La comida se iluminaba con luz extraordinaria en aquel comedor cuyas ventanas estaban junto al techo, a la altura de las carreras, como dice de las servidumbres nuestro vetusto código civil en su artículo 581. Porque eran servidumbres de luz, realmente, sobre la propiedad del vecino. Con aquella luz, el vapor de la sopa bailaba una danza hermosa en los previos al su servicio, desde la sopera de cerámica inglesa y los cristales de las jarritas en las que se servía el vinillo semi seco, iguales a las que servían el vino de misa, lucían un color dorado de hermosura poco común como vistosos eran los rojos carrillos de los comensales, que habían sacado su color del frío del mes de enero, componiendo un cuadro barroco y festivo.
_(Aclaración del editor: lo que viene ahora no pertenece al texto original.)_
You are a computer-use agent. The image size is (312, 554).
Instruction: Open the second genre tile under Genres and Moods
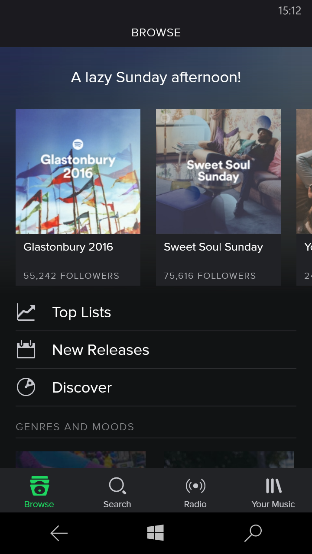point(229,460)

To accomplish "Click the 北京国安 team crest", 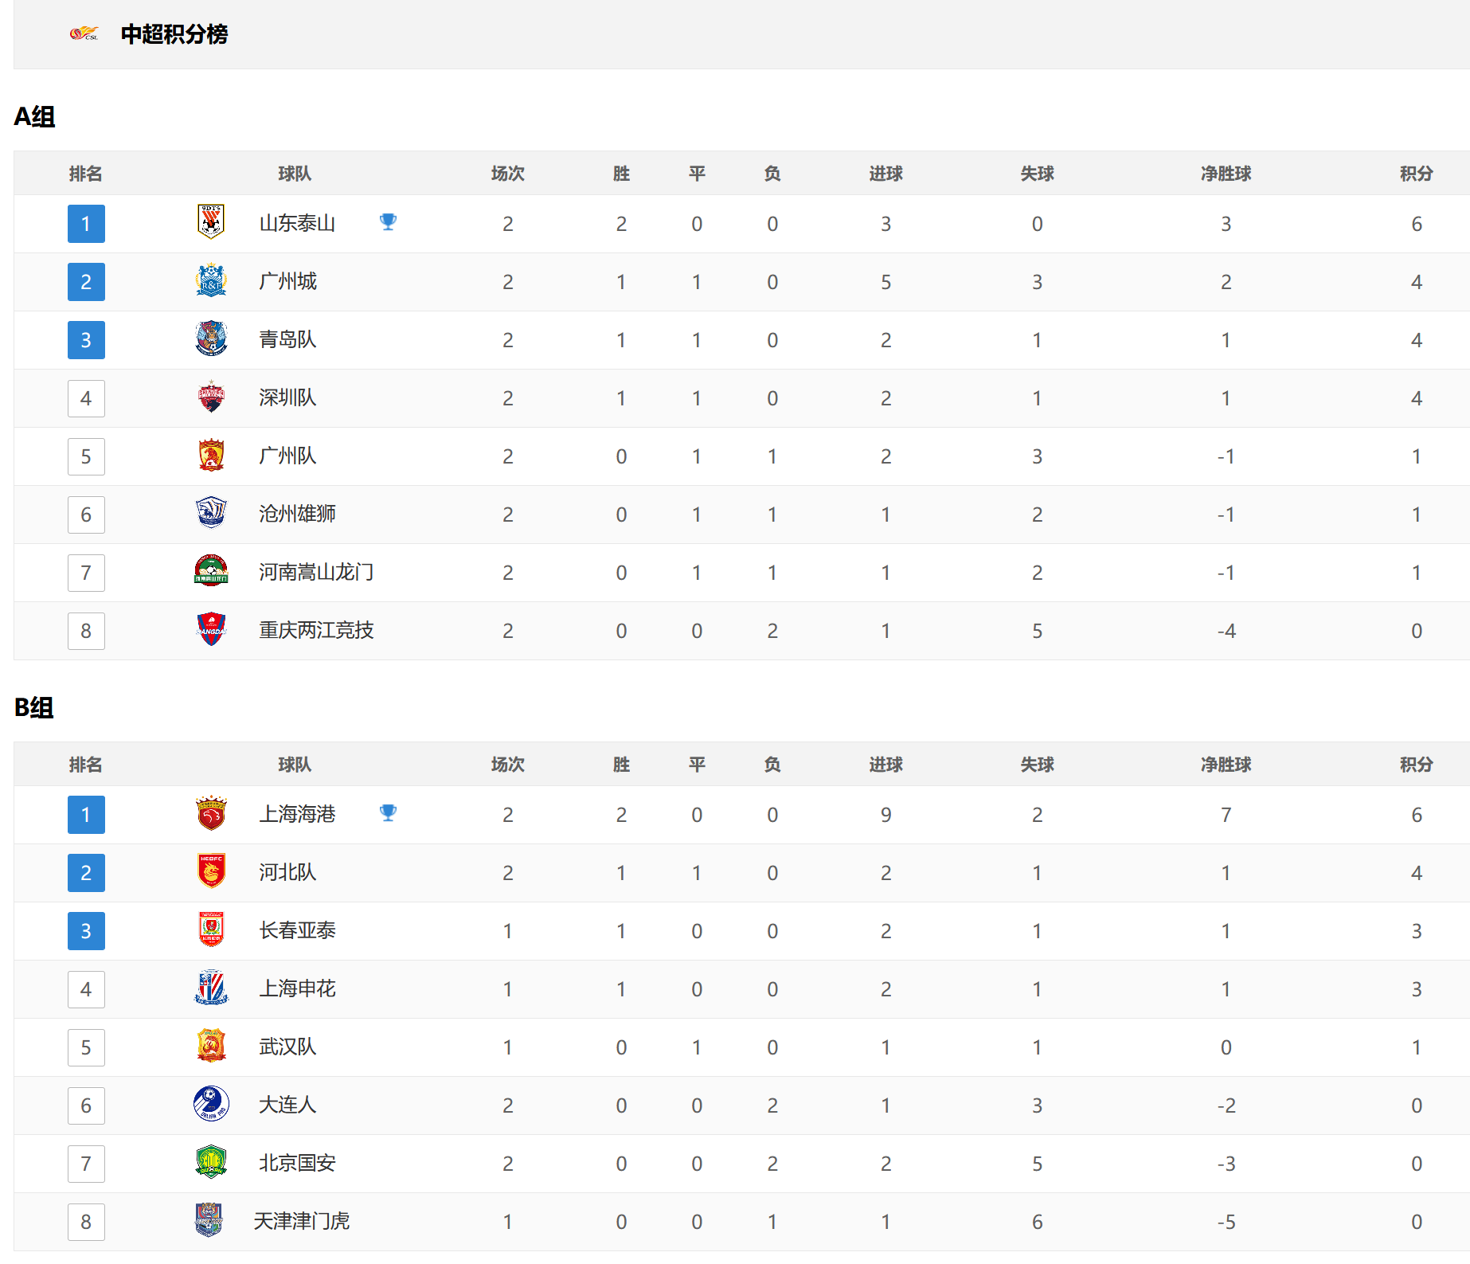I will (211, 1162).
Así, empezaba el rito de la comida bien, siendo cómplice con la dulce tortura que vendría después: un proceso de cebado, en el que todos participaban con entusiasmo frenético. Cuando la comida empezaba a subir por el gaznate, luego de llenar de manera prieta la barriga, y ante la insistencia de todos de que no debía dejar nada en el plato, sabiendo de mi timidez que ahogaba cualquier protesta o reclamación, insistían en darme más y más. Si dejaba algo en el plato era señal, al parecer, deque no me gustaba la comida. Y si convenía en apurar el plato el significado indudable era que me quedaba con hambre y había que echar más. Así, juntándose todo lo engullido con el bolo alimenticio que daba vueltas por la boca, de carrillo en carrillo, sin querer entrar por la garganta, aterrorizado por las miradas fijas que insistían en que debía tragar y tragar, Isidora salía en mi defensa atreviéndose a interceder: -¡Señorita, el chico ya no puede más! Cogerá un entripao si come más… y, así, me salvaba.
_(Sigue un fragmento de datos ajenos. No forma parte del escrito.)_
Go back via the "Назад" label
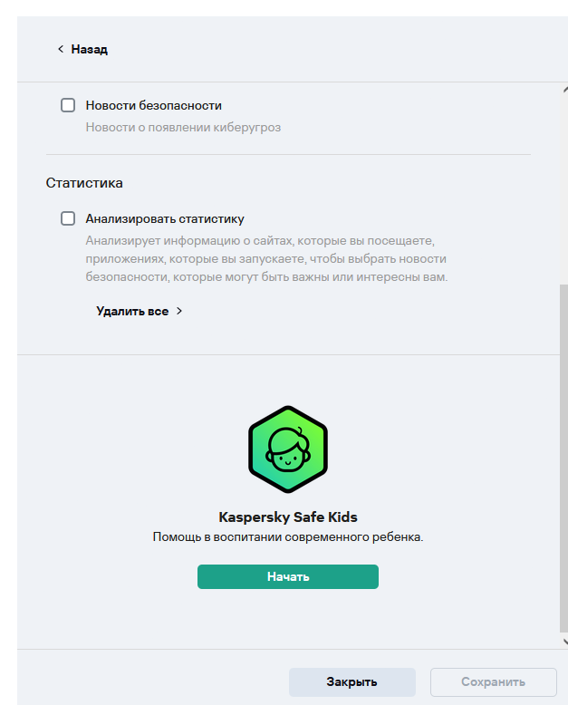This screenshot has height=705, width=568. click(x=89, y=49)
En la cocina, Amalia la cocinera, no me recibía bien. Siempre decía que allí no podía pasar porque la cocina era cosa de mujeres. Lo decía como quien dice con todo convencimiento: ¡Vete de aquí, mierda de chico! Isidora se enfrentaba a la situación y recogiéndome con sus brazos, salía al paso diciendo con firmeza: ¡El chico va conmigo y cuidaíto con meterse con él!
Los brazos de Isidora, tenían la misma cualidad de acogida que la casa de mis padres cuando vivía las tormentas. Sentirse a salvo es altamente gratificante y tranquilizador. Algo así eché de menos más de una vez en mi vida. Aunque oliera a ajos o patatas crudas como los brazos de Isidora.
Ayer me dijeron que murió hace unas semanas. Alguien me llamó por mi nombre la otra noche. Sospecho que se despidió de mí con el último abrazo.